DIRECTIONS FOR THIS TASK - Your answer should hold the data exactly as given, minus any picture.

(Collection entries)
########################################

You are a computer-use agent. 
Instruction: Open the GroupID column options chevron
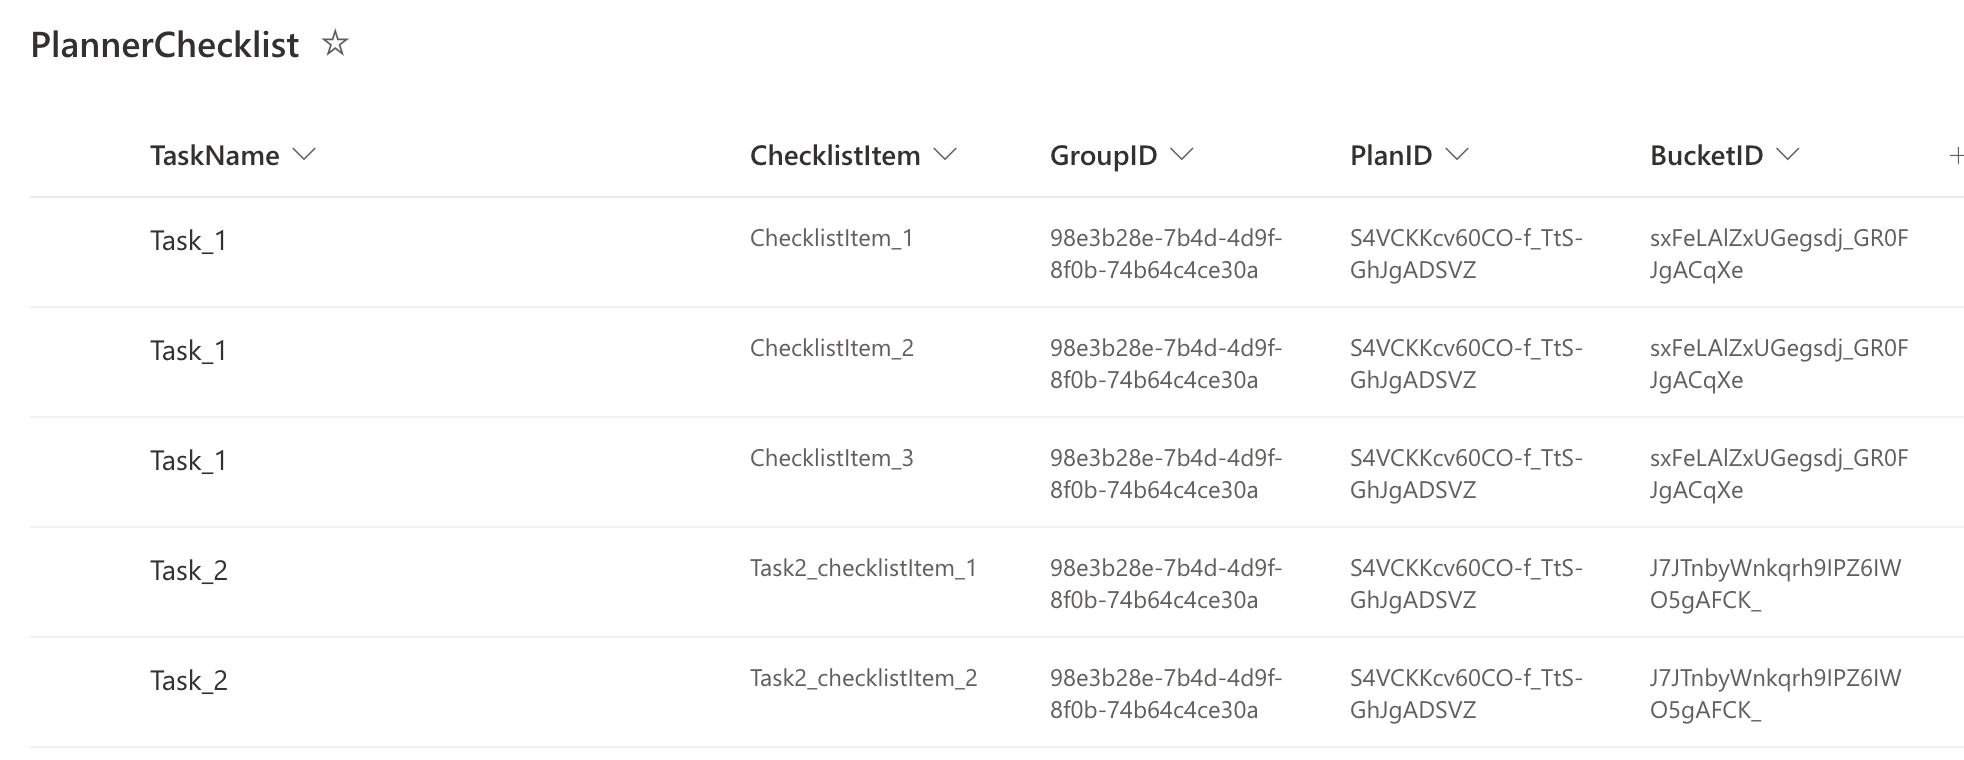pyautogui.click(x=1182, y=154)
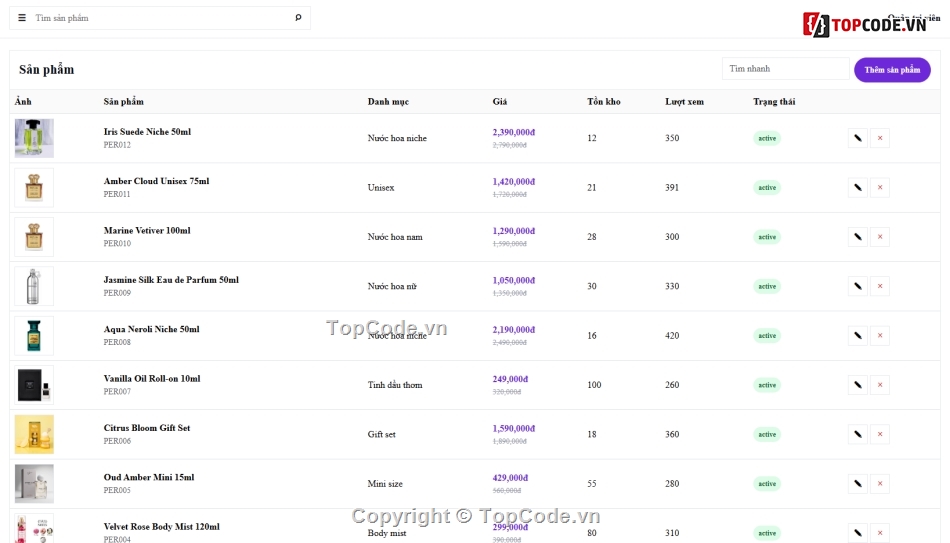Edit Aqua Neroli Niche 50ml product

click(x=857, y=336)
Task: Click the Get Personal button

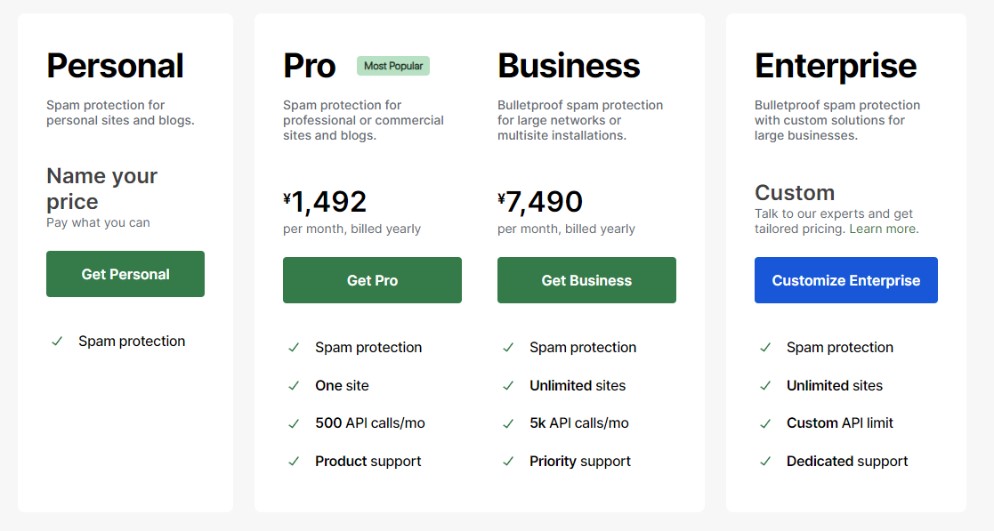Action: tap(125, 274)

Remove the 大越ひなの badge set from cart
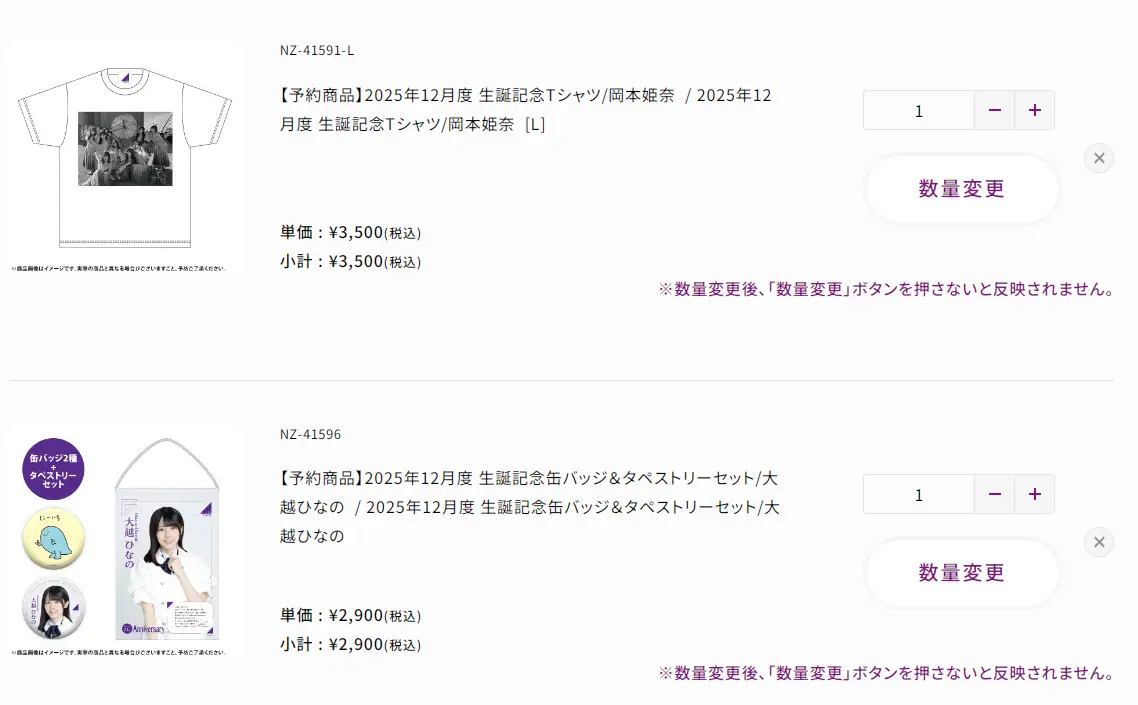[x=1098, y=542]
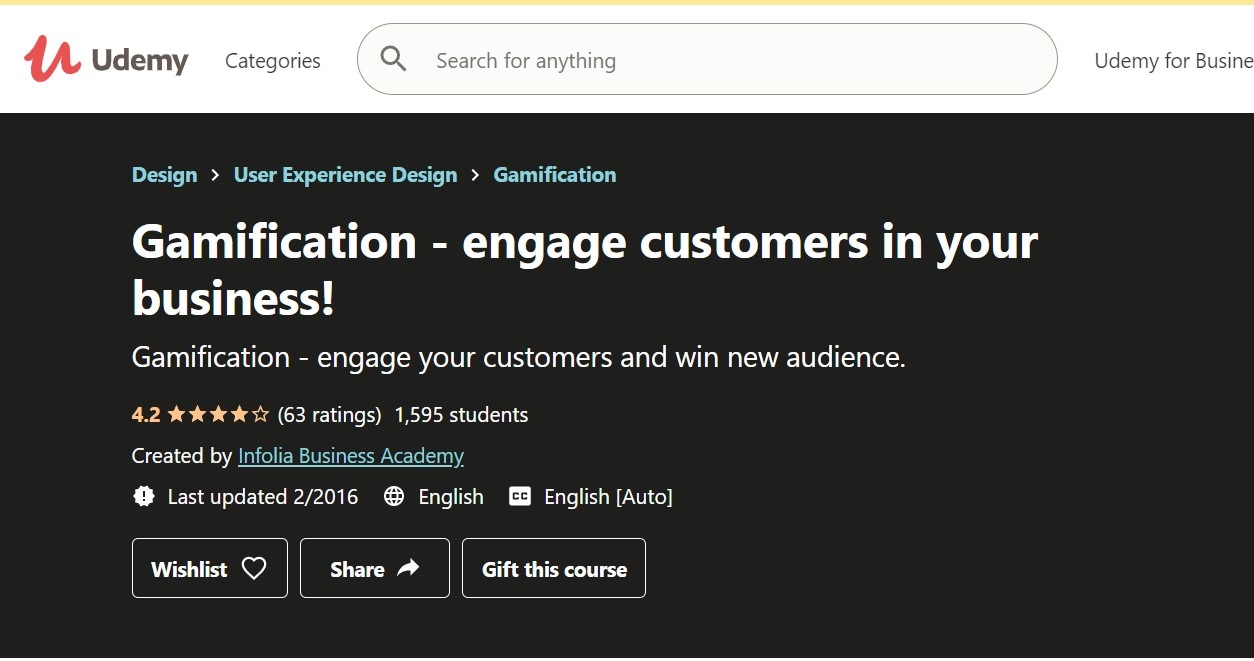Viewport: 1254px width, 661px height.
Task: Click the star rating icons
Action: tap(218, 415)
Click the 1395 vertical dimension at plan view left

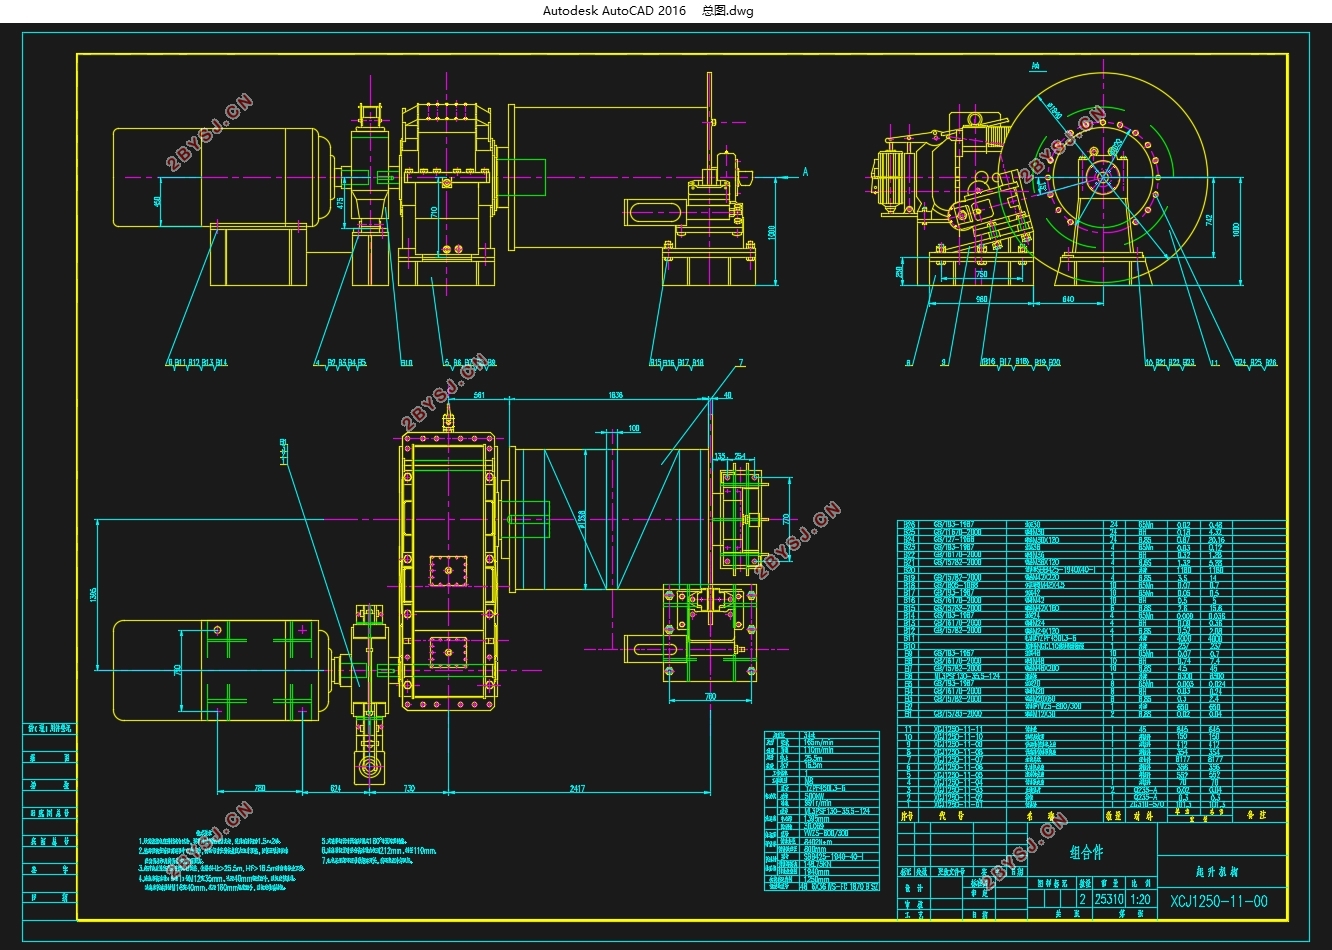click(94, 594)
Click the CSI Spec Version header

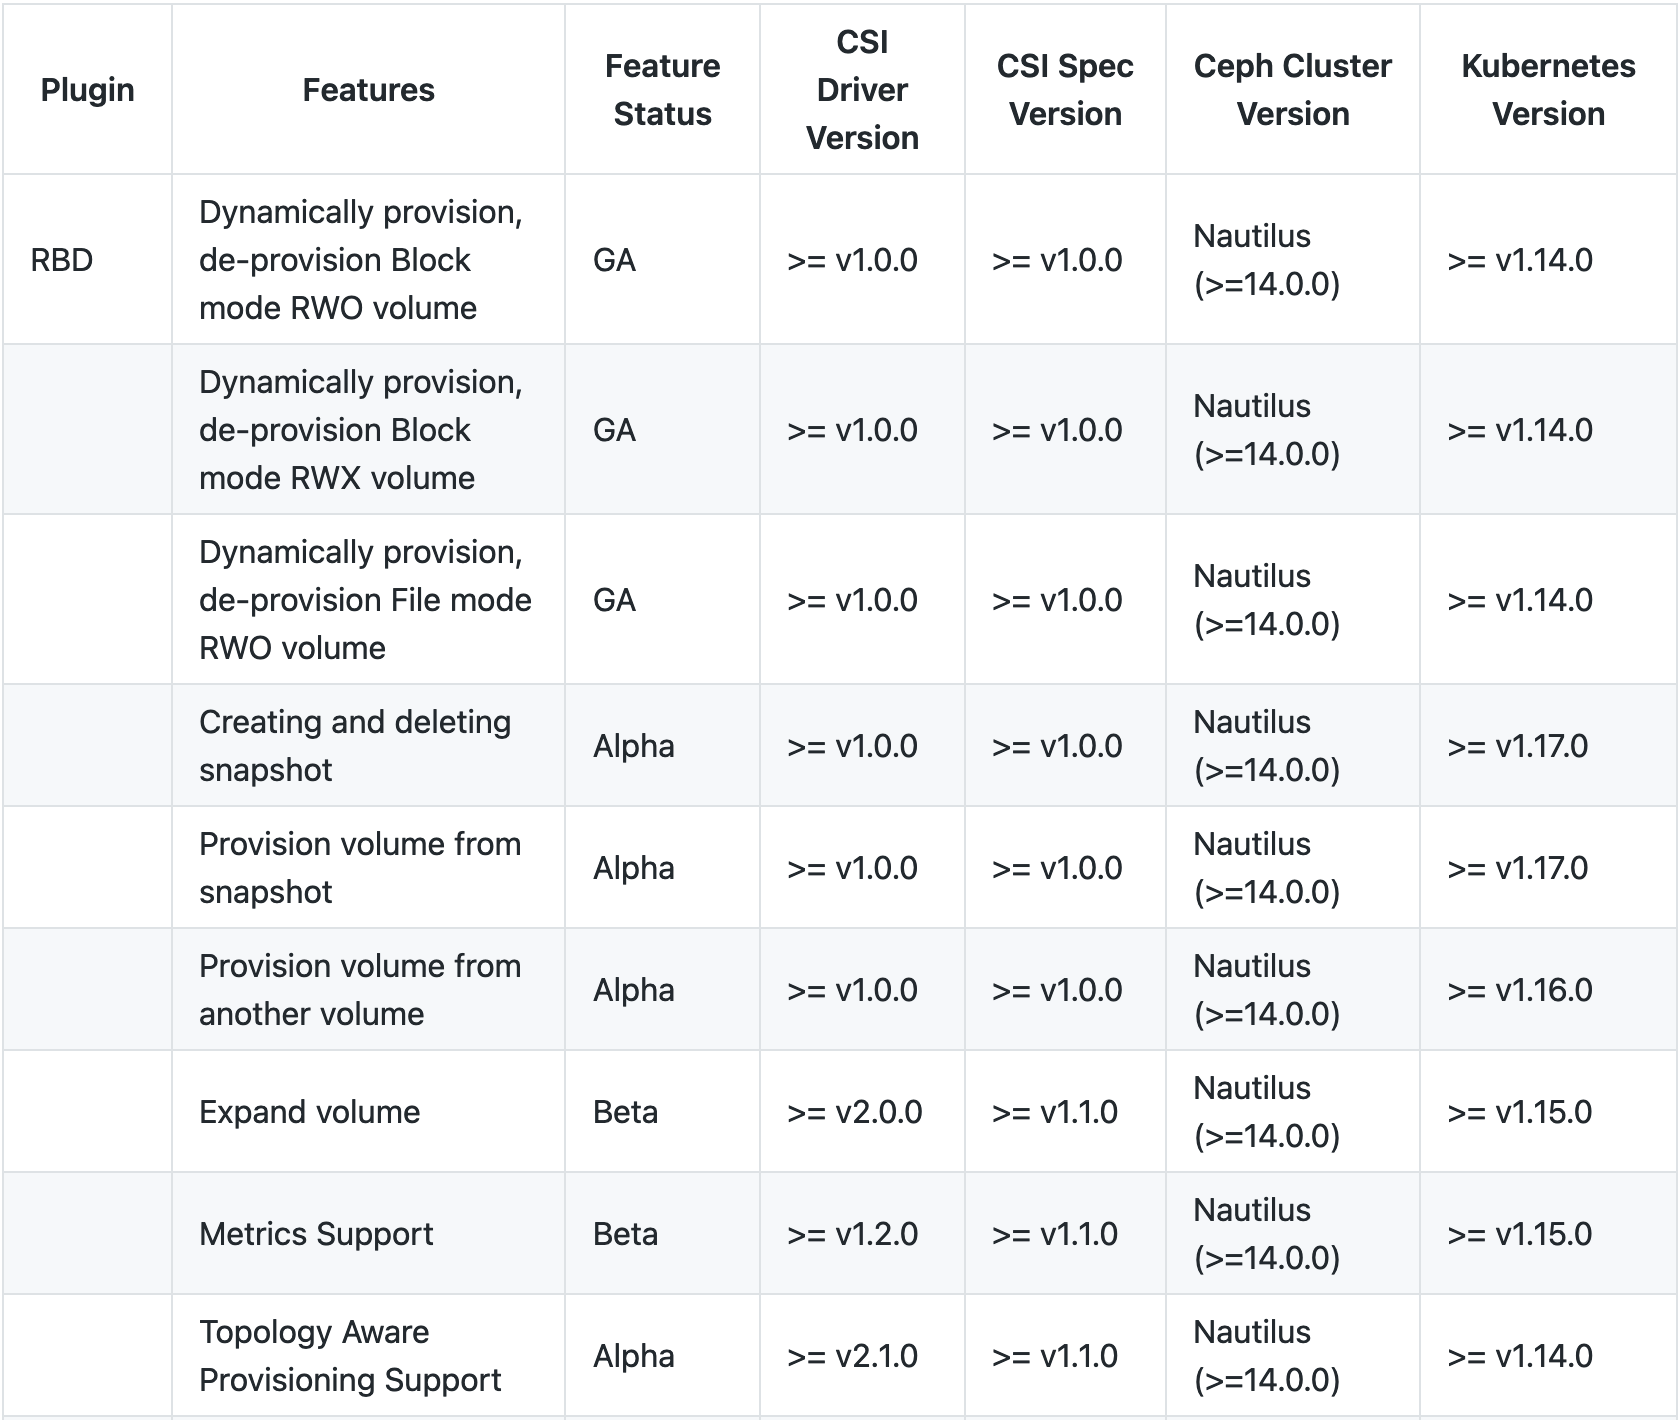pyautogui.click(x=1065, y=90)
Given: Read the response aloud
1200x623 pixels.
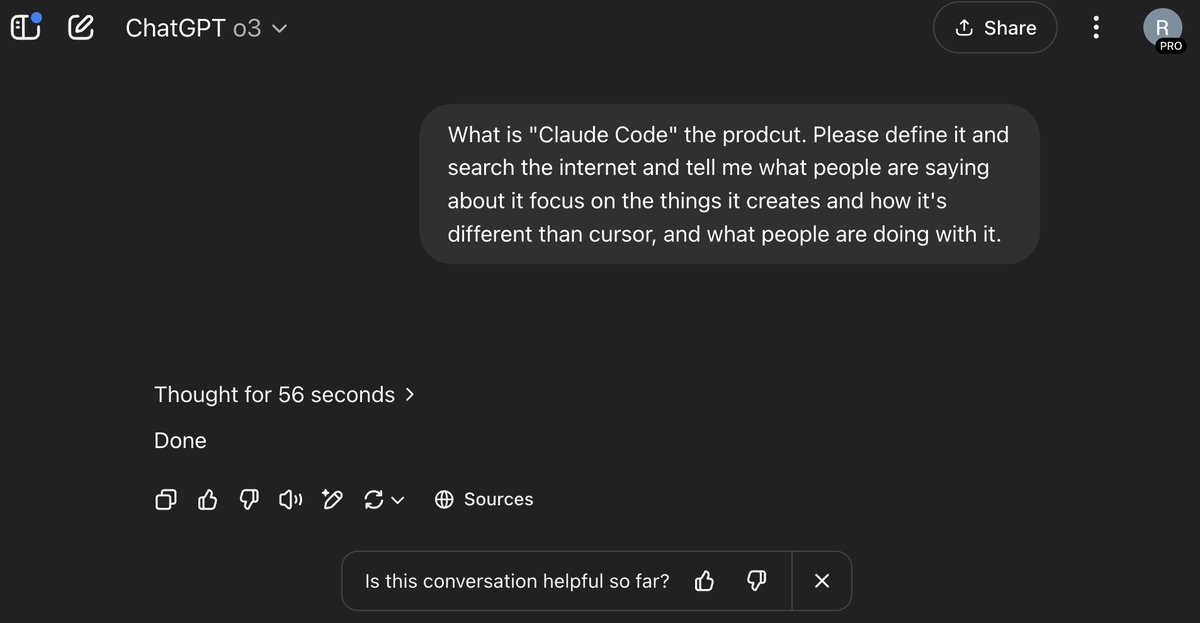Looking at the screenshot, I should click(290, 499).
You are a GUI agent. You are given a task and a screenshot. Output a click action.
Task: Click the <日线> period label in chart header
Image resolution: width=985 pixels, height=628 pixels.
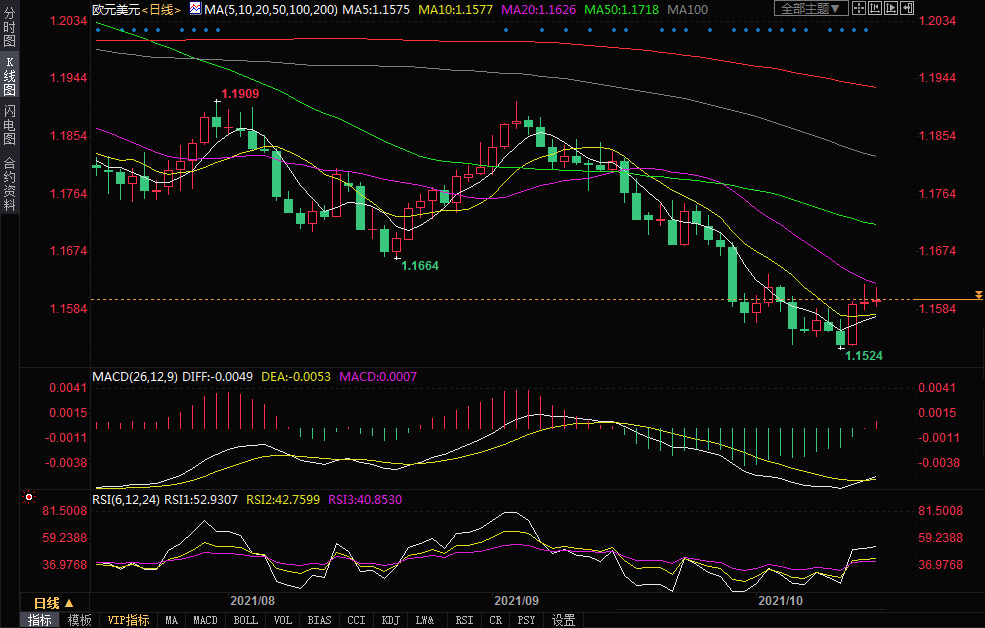pos(160,9)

########################################

WORKED SOLUTION -
You are a computer-use agent. 
Instruction: Open the GroupID column options chevron
pyautogui.click(x=1182, y=154)
Edit Aqua Neroli Niche 50ml product

click(x=857, y=336)
Task: Click the Get Personal button

Action: tap(125, 274)

Remove the 大越ひなの badge set from cart
[x=1098, y=542]
Viewport: 1254px width, 661px height.
Task: Click the star rating icons
Action: tap(218, 415)
Click the 1395 vertical dimension at plan view left

click(94, 594)
Click the CSI Spec Version header

pyautogui.click(x=1065, y=90)
Given: Read the response aloud
1200x623 pixels.
Looking at the screenshot, I should click(290, 499).
You are a GUI agent. You are given a task and a screenshot. Output a click action.
Task: Click the <日线> period label in chart header
Image resolution: width=985 pixels, height=628 pixels.
pos(160,9)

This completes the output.